The BlueHat Prize competition is aimed at stimulating research in defensive computer security technology in the face of increasing attacks on private and government computer systems.

Microsoft hopes the competition will provide enhanced security for the Windows operating system, as well as for the applications that run on it.

"Our interest is to promote a focus on developing innovative solutions rather than discovering individual issues. We believe the BlueHat Prize can catalyse defensive efforts to help mitigate entire classes of attacks," says Matt Thomlinson, general manager, Trustworthy Computing Group, Microsoft.

Top prize is $200,000, second prize is $50,000 and third prize is an MSDN Universal subscription valued at $10,000.

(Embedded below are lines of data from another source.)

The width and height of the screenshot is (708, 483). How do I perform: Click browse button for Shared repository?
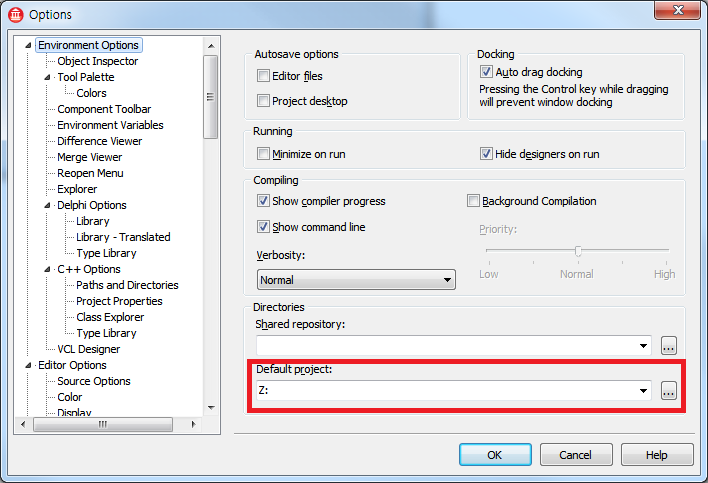point(669,345)
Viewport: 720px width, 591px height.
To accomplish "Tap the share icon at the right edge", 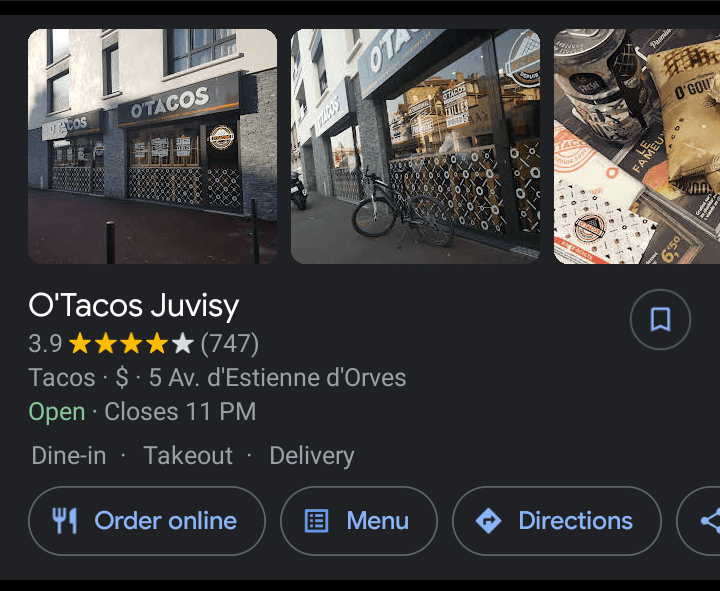I will coord(710,521).
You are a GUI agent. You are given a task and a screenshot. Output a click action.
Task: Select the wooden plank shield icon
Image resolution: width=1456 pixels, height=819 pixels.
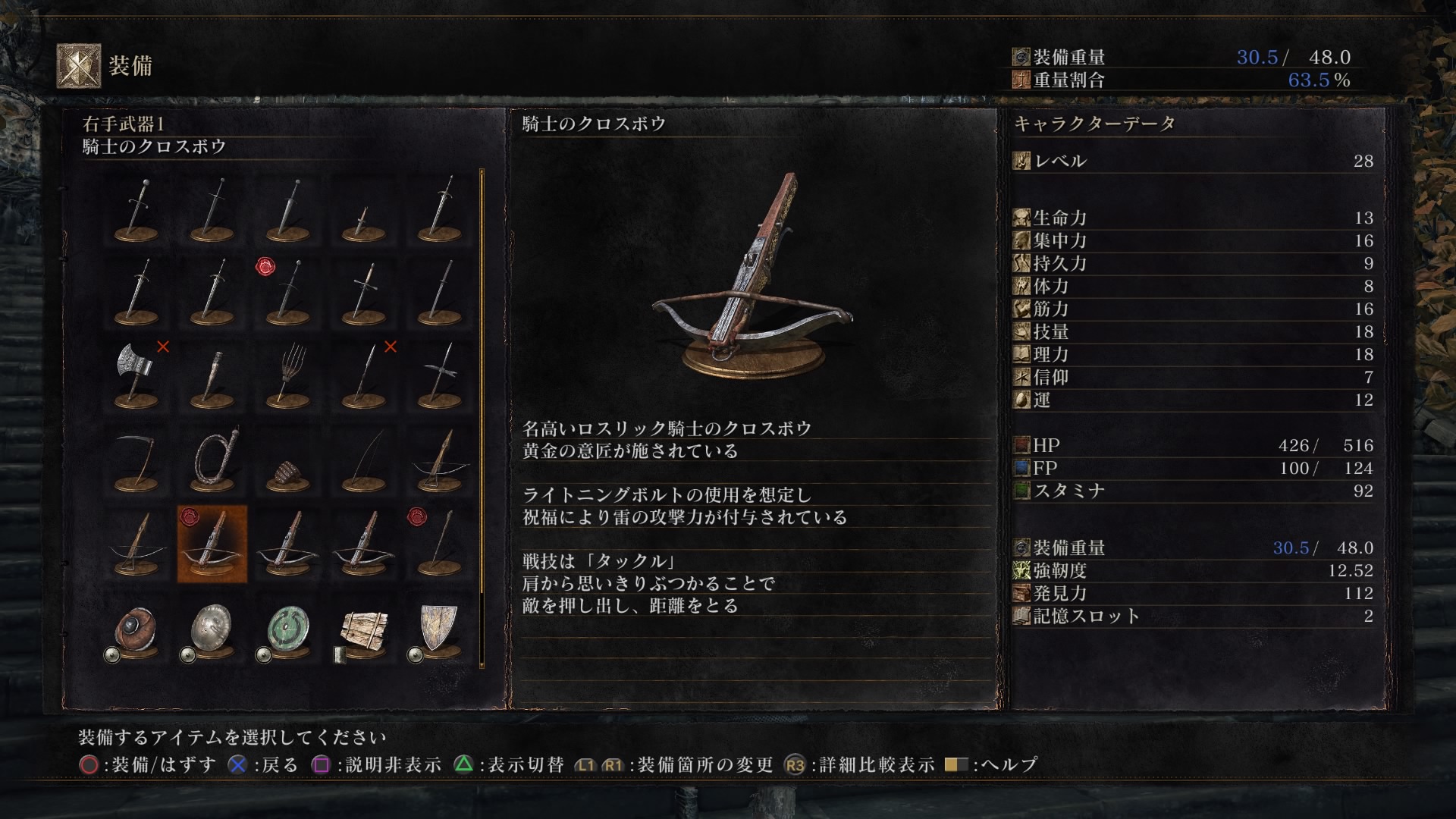point(364,631)
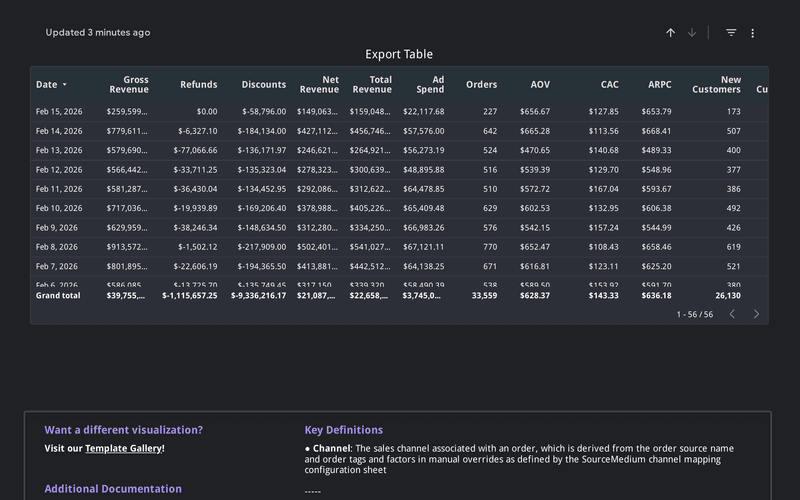
Task: Click the ARPC column header
Action: click(x=659, y=85)
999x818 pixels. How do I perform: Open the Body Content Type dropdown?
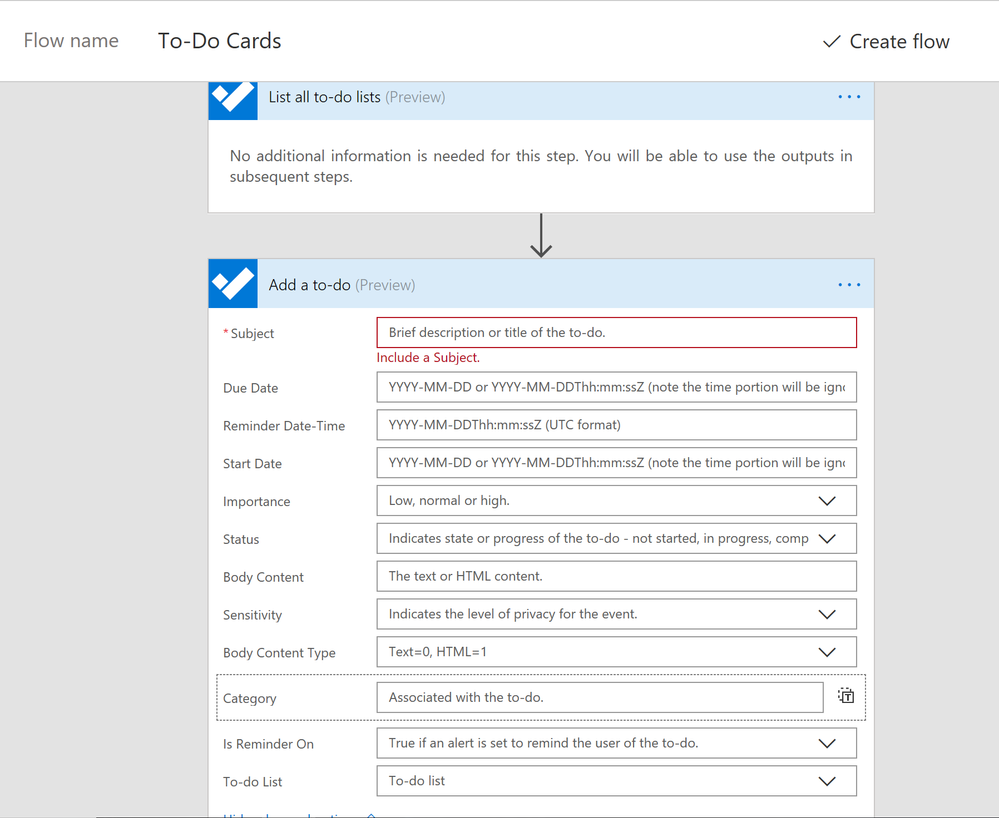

Winners will retain IP ownership of their work and will grant Microsoft a licence to use it in its products

Prizes will be awarded for the most effective ways to prevent the use of memory safety vulnerabilities such as JITSpray which have been shown to defeat existing Microsoft defences such as data execution prevention (DEP) and address space layout randomisation (ASLR).

Examples of similar technologies include data execution prevention, which helps prevent attacks that attempt to exploit vulnerabilities in software.

"Microsoft wants to encourage more security experts to think about ways to reduce threats to computing devices," says Katie Moussouris, senior security strategist lead for the Microsoft Security Response Centre.

"We're looking to collaborate with others to build solutions to tough industry problems. We believe the BlueHat Prize will encourage the world's most talented researchers and academics to tackle key security challenges," she said.

The competition is open until 1 April 2012 and will be judged by a panel of Microsoft security engineers based on practicality, functionality, robustness, and impact.